Daryl Chambers

Gene Simmons knows a thing or two about monetizing the rock and roll music he and his KISS bandmates have been pumping out over the last four decades. Now, it looks like he’s going to try and make a buck out of the famous hand gesture that’s displayed at concerts and underground biker bars around the world.

The KISS bassist has apparently filed an application with the U.S. Patent and Trademark Office for owning the rights to the hand gesture that features the index, pinky and thumb fingers are pointing out while the others are folded in. You know, this one.
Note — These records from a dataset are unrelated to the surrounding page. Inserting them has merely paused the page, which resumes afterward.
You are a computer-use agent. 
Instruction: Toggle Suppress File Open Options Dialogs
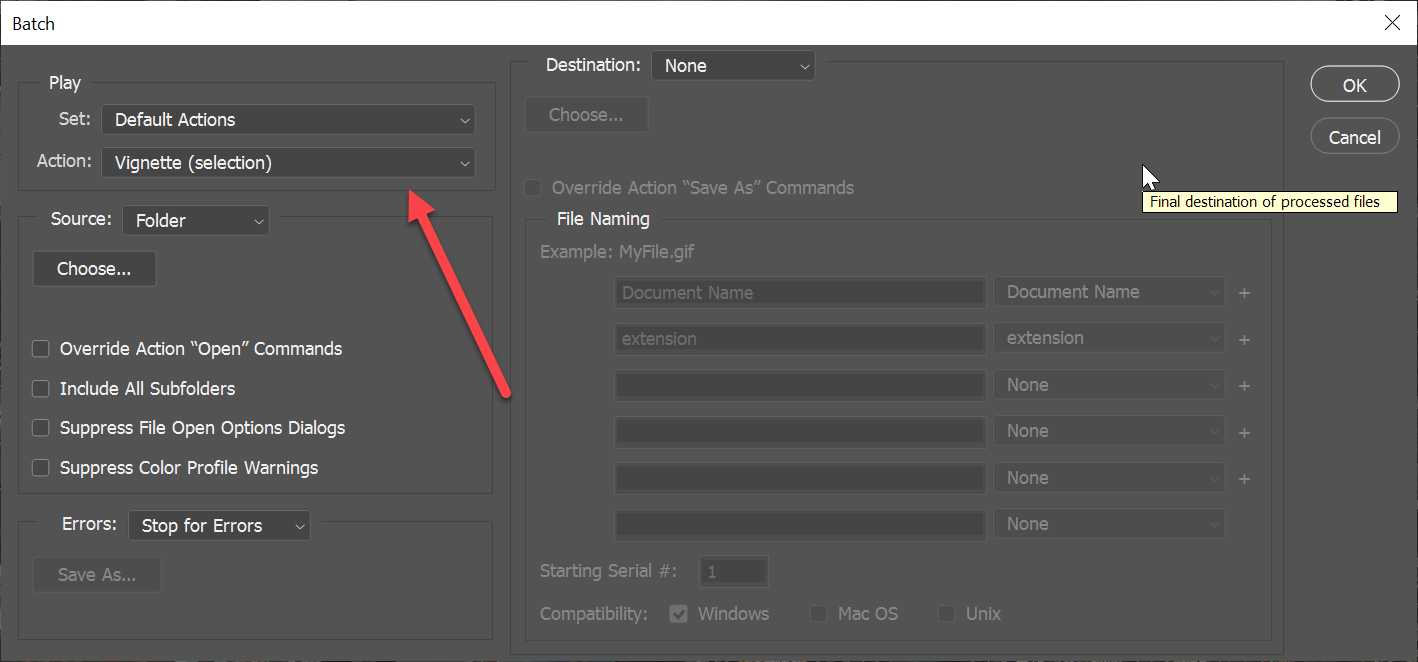click(x=41, y=428)
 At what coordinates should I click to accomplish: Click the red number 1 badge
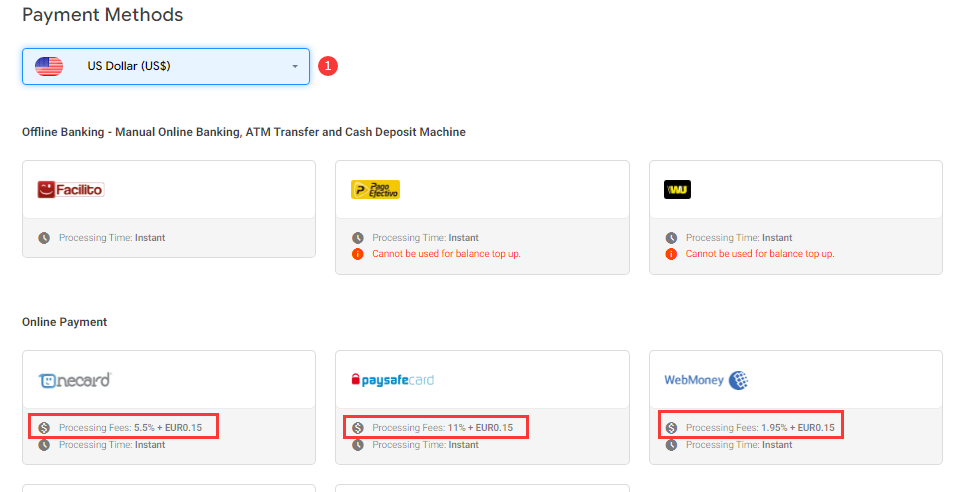click(x=328, y=66)
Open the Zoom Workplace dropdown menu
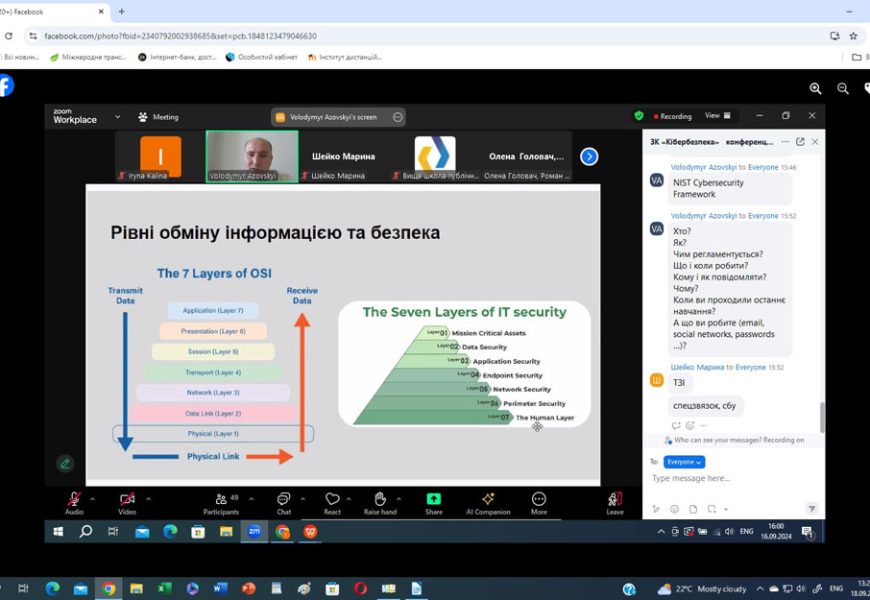 click(117, 117)
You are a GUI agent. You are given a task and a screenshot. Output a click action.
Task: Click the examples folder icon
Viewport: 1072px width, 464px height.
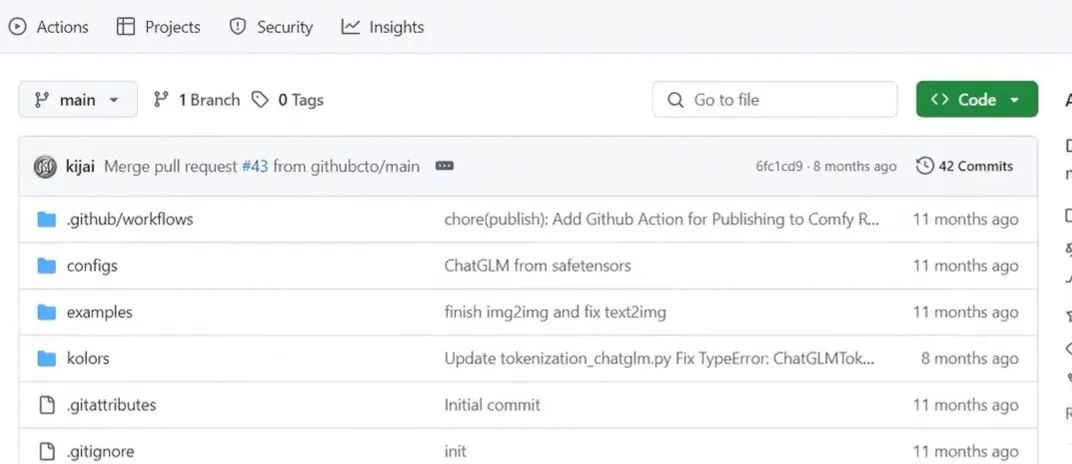pos(46,312)
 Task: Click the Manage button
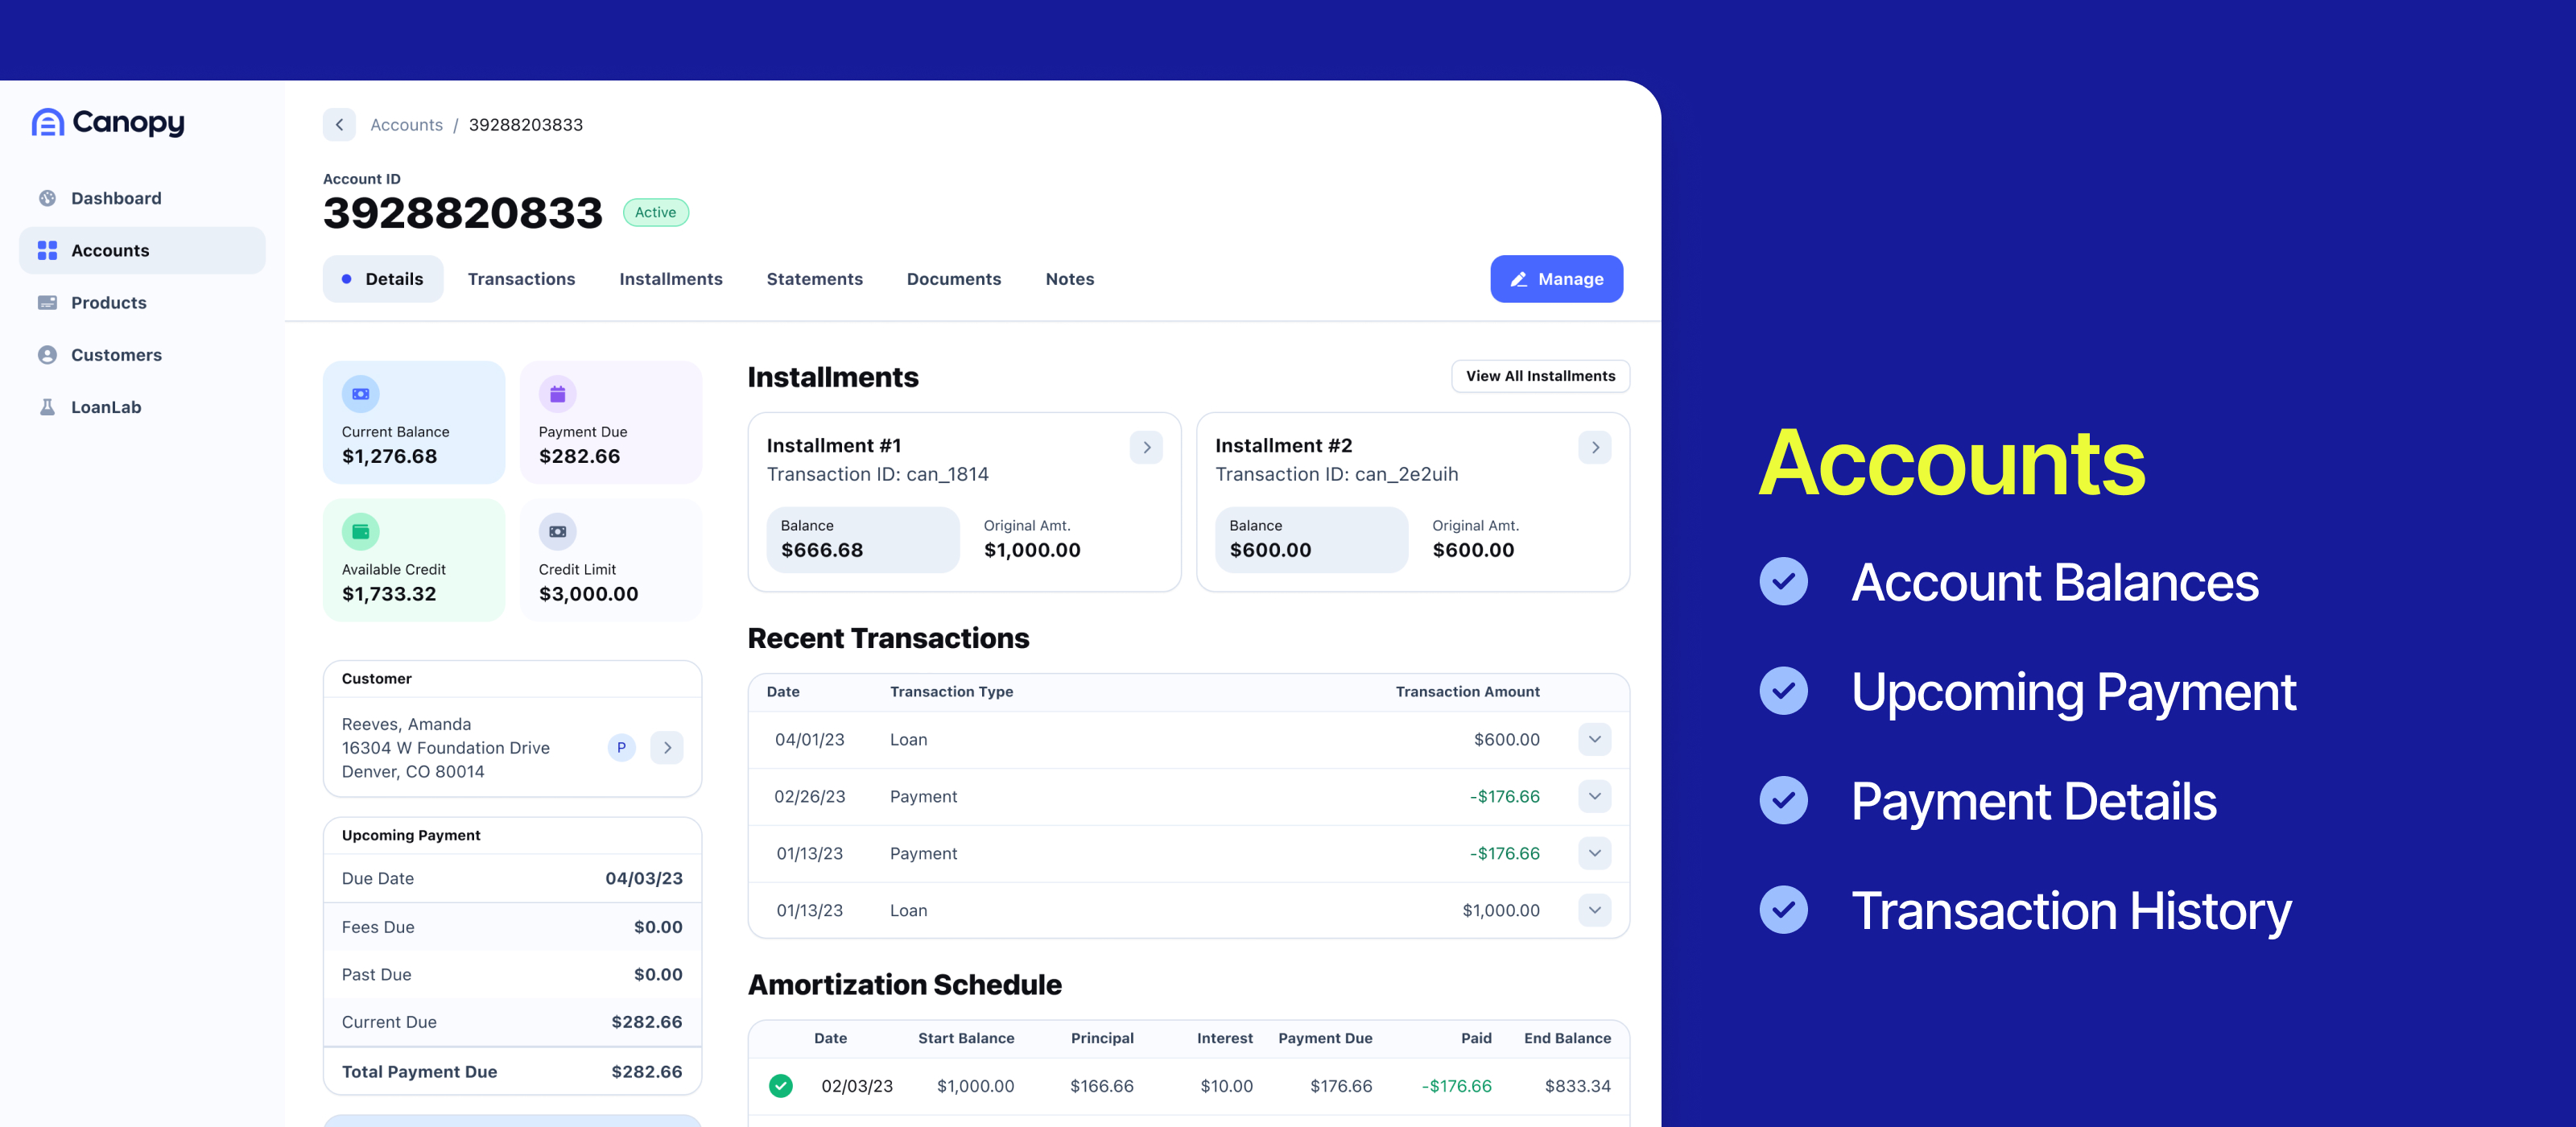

According to the trademark application, Simmons is claiming that he first used the signal during a concert on Nov. 14, 1974, which would have been shortly after the release of their sophomore album, Hotter Than Hell. While Simmons has claimed that he invented this iconic gesture, he’s not alone is claiming to be one of the classic rock icons who popularized it over the years. According to Simon Young, a news editor of heavy metal magazine Kerrang!, it was the late metal singer Ronnie James Dio who also had a part in making the gesture part of his on stage persona.

"Ronnie started throwing the horns shortly after replacing Ozzy Osbourne as Black Sabbath’s vocalist in 1979,” Young said back in 2010 following Dio’s death. “Many metal fans began to reciprocate the gesture and along with headbanging, it became synonymous with metal."

According to the report, Coven frontman Jinx Dawson had used the gesture, and there’s an image of John Lennon using it on the cover artwork for The Beatles’ Yellow Submarine album.

So will Gene come away victorious with this one? Only time will tell. Next thing you know he may also try to claim the patent ownership for a “Love Gun.” Seriously.